Les jeunes princesses se précipitaient vers le lit. Madame Adélaïde les retint : « Mes enfants, leur dit-elle en montrant le Roi et la Reine, il faut de l’équité dans la douleur ; laissez passer la leur. » Belles paroles dans la bouche d’une personne qui perdait en monsieur le duc d’Orléans l’objet de ses plus tendres affections, de ses plus chères espérances et qui ne se consolera jamais d’un si cruel événement.

Le Roi chercha à éloigner la Reine.
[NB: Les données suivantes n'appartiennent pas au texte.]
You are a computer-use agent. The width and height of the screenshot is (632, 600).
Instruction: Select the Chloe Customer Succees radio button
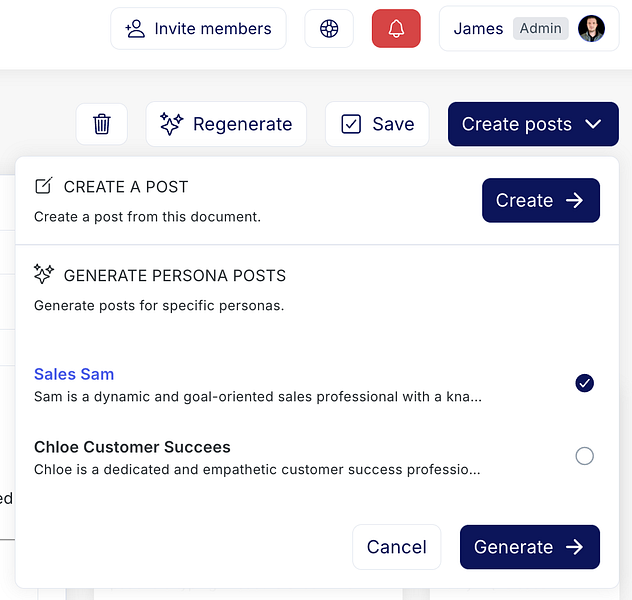tap(585, 456)
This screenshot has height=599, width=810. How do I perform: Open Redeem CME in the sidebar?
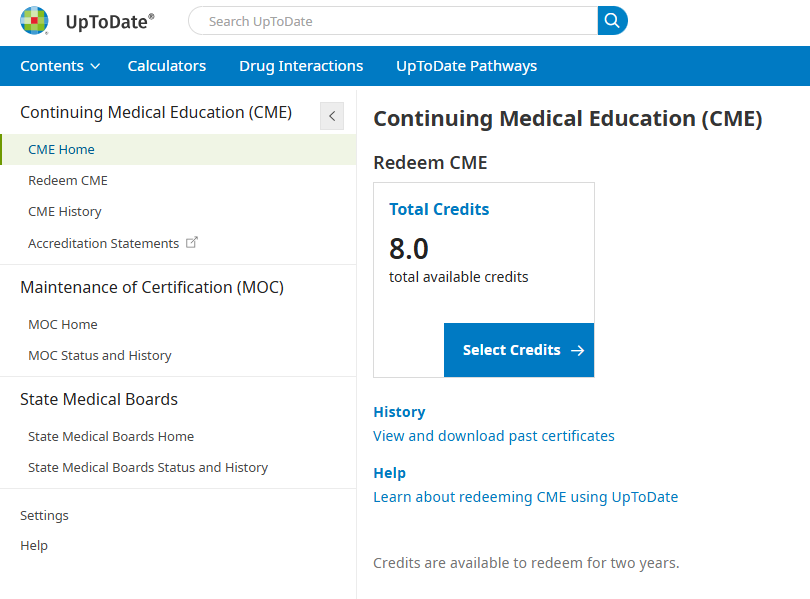pyautogui.click(x=68, y=181)
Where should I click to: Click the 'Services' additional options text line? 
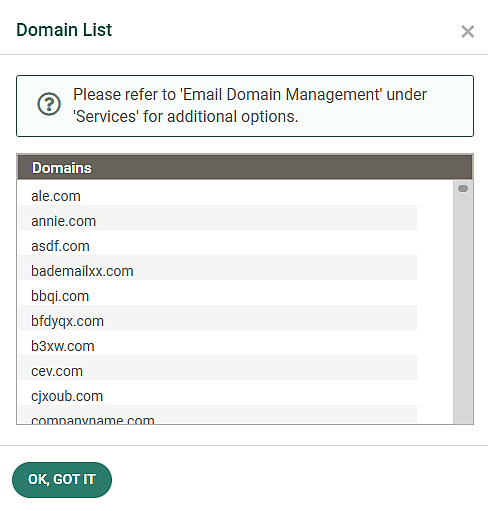185,117
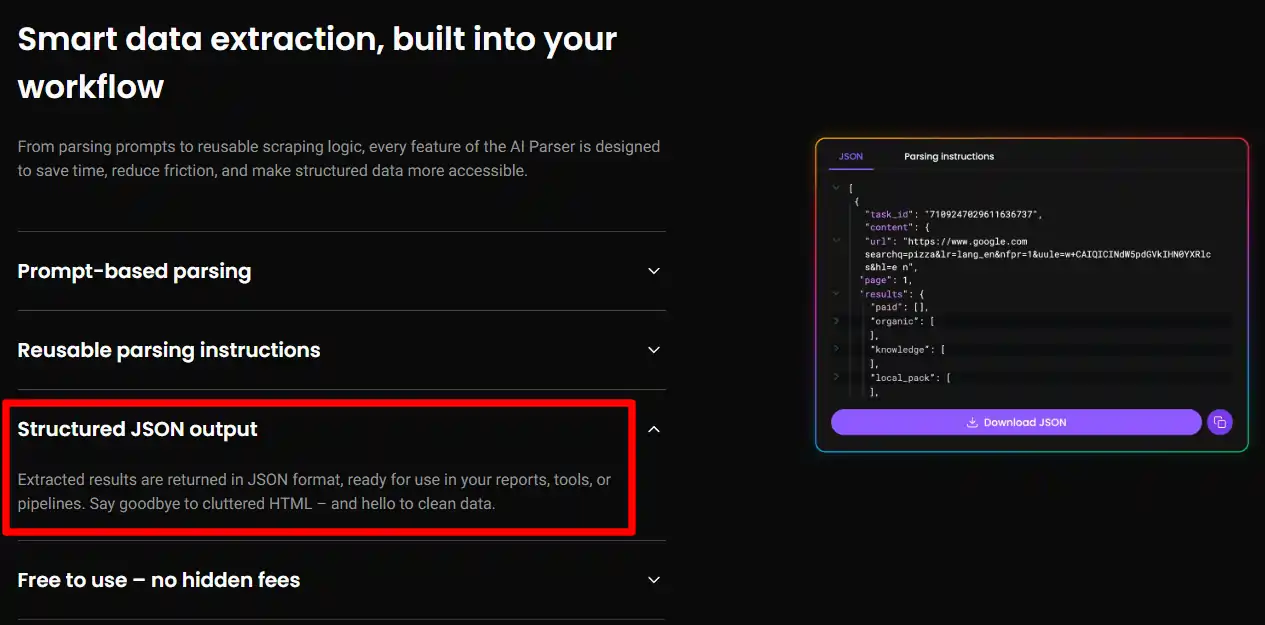This screenshot has width=1265, height=625.
Task: Click the Download JSON button
Action: [x=1016, y=422]
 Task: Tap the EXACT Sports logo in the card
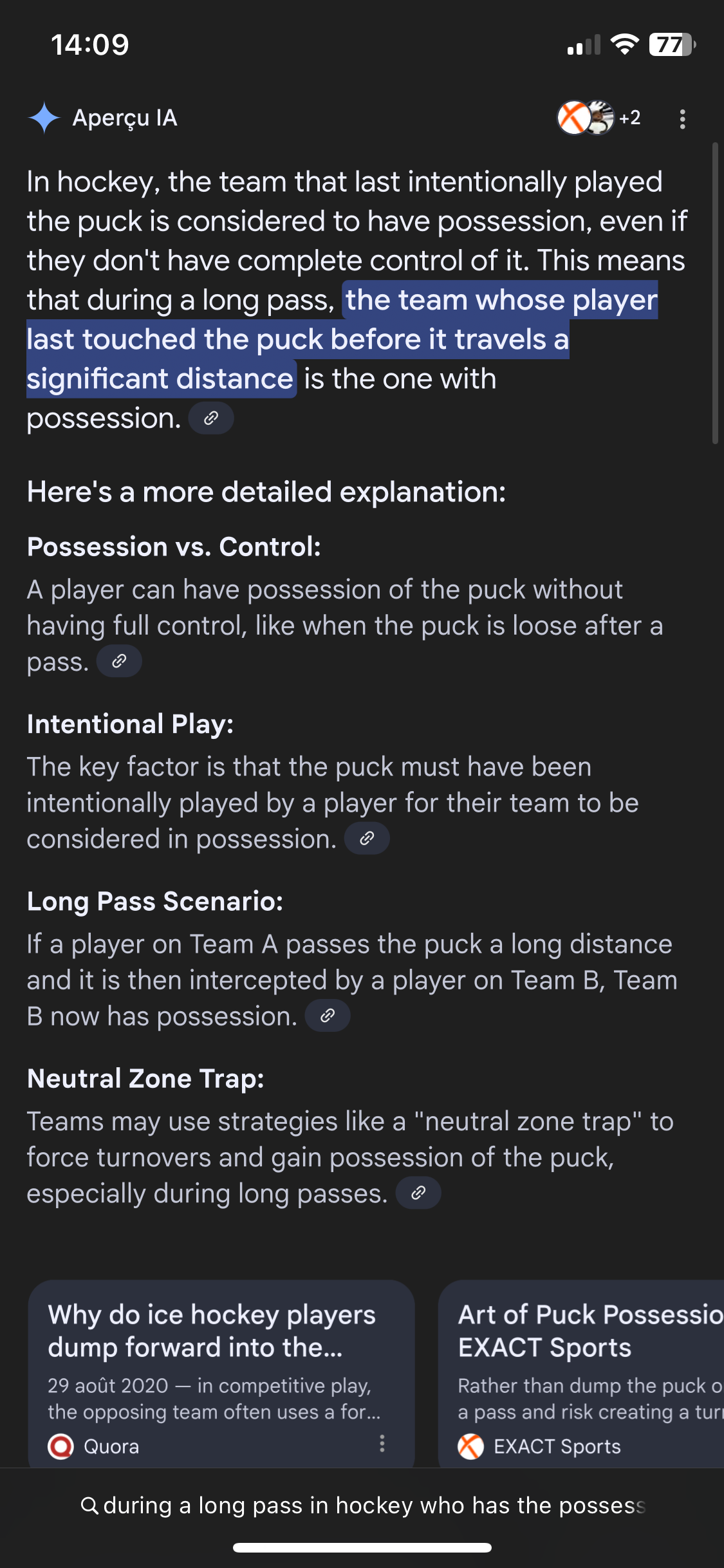point(470,1446)

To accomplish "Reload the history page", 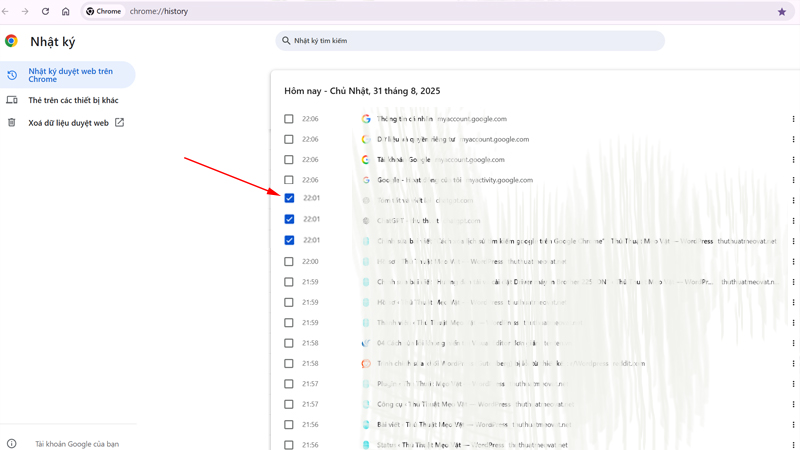I will pos(45,12).
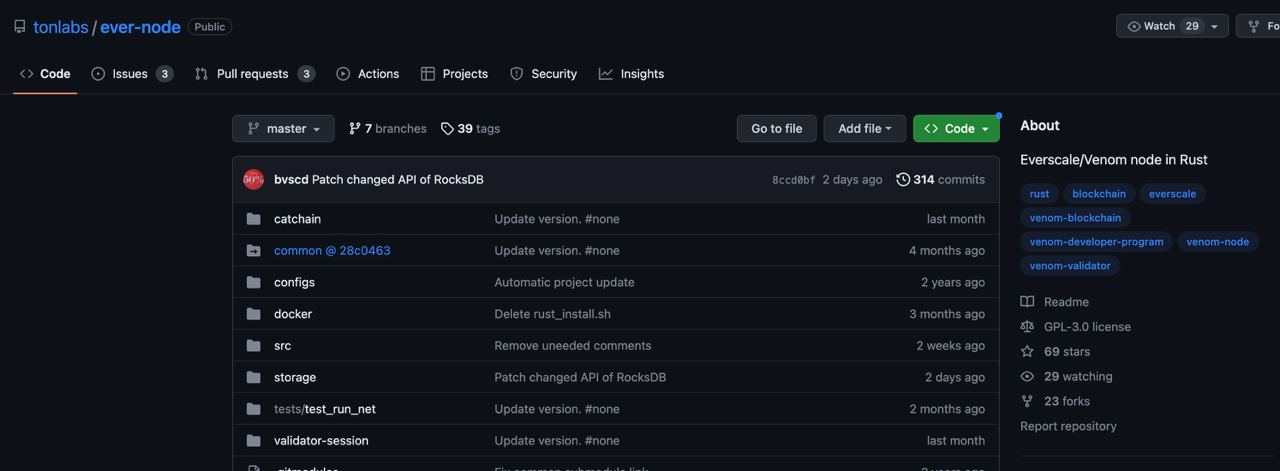Switch to the Issues tab
The width and height of the screenshot is (1280, 471).
[x=131, y=74]
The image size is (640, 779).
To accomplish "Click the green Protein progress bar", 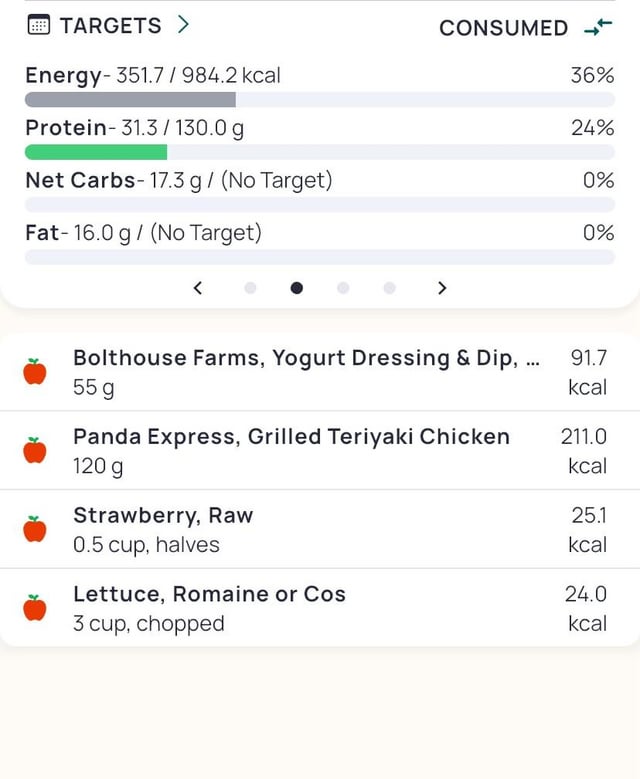I will (x=96, y=152).
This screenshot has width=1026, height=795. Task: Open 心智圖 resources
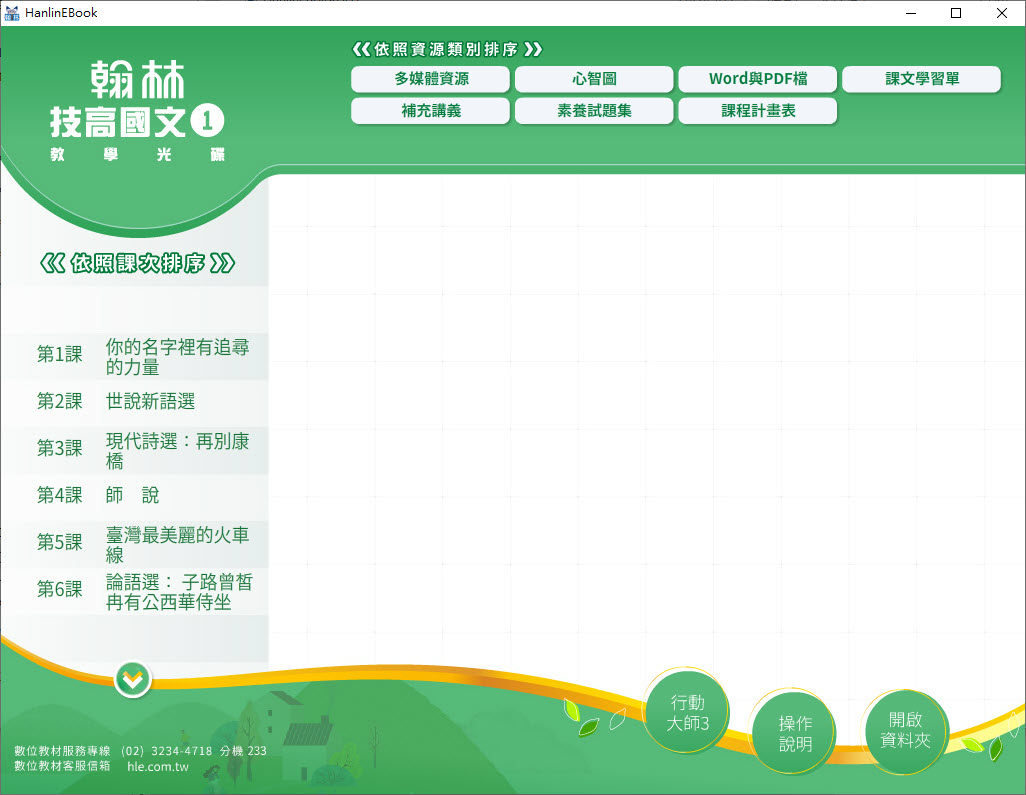tap(594, 79)
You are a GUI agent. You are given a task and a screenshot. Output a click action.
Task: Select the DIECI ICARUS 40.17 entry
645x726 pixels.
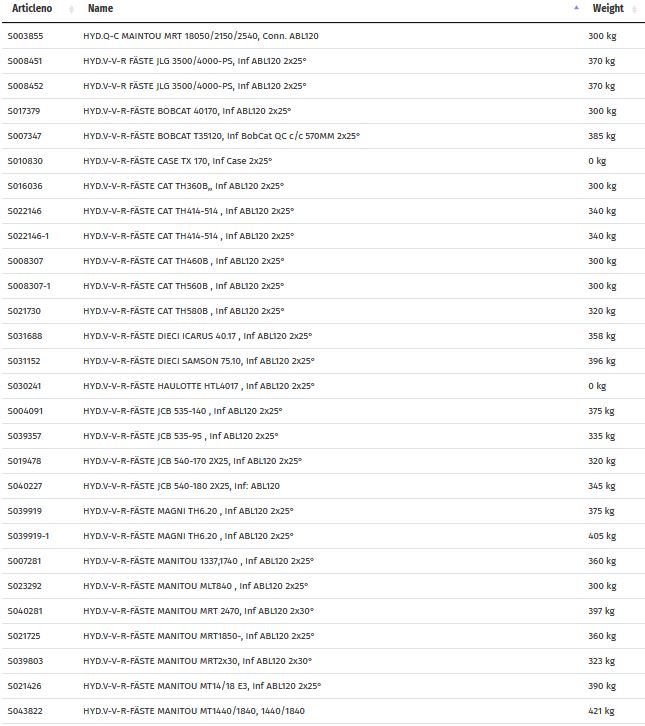coord(197,336)
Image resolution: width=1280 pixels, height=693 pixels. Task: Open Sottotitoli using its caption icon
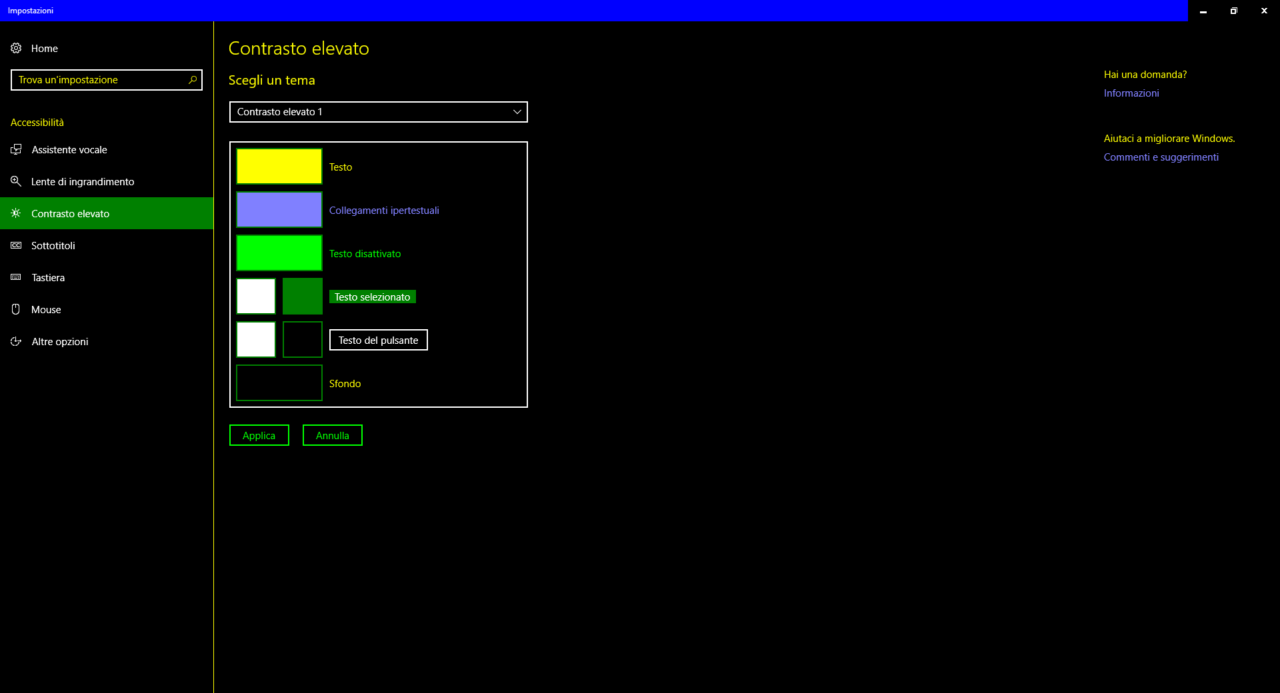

Elle se laissa conduire dans la pièce voisine, puis, s’asseyant sur une chaise, elle dit résolument : « Je ne partirai pas sans Chartres ; je veux l’emmener avec moi. »

Les princesses et leurs frères avaient rejoint les malheureux parents, après avoir imité leur exemple et déposé leur dernière caresse sur ce front naguère encore si rayonnant de splendeur et d’espérances.

Je ne saurais dire comment des secours aussi pénibles à prévoir se trouvèrent si promptement improvisés ; mais, peu d’instants après, le corps, placé sur une civière, recouvert d’un drap noir, et entouré de prêtres, prenait le chemin de Neuilly.

La Reine suivait immédiatement, appuyée sur le Roi. Madame Adélaïde, les jeunes princesses, les princes, les dames, les ministres, les notabilités de tout genre qui, dans ces heures d’anxiété, avaient pénétré dans le carré formé par la troupe devant la misérable cabane où s’accomplissait le funeste événement, se pressaient à leur suite.

La foule encombrait la route ; elle accompagna religieusement jusqu’à l’entrée du parc.

La Reine avait elle-même donné l’ordre de préparer un lit dans la chapelle pour y placer Chartres.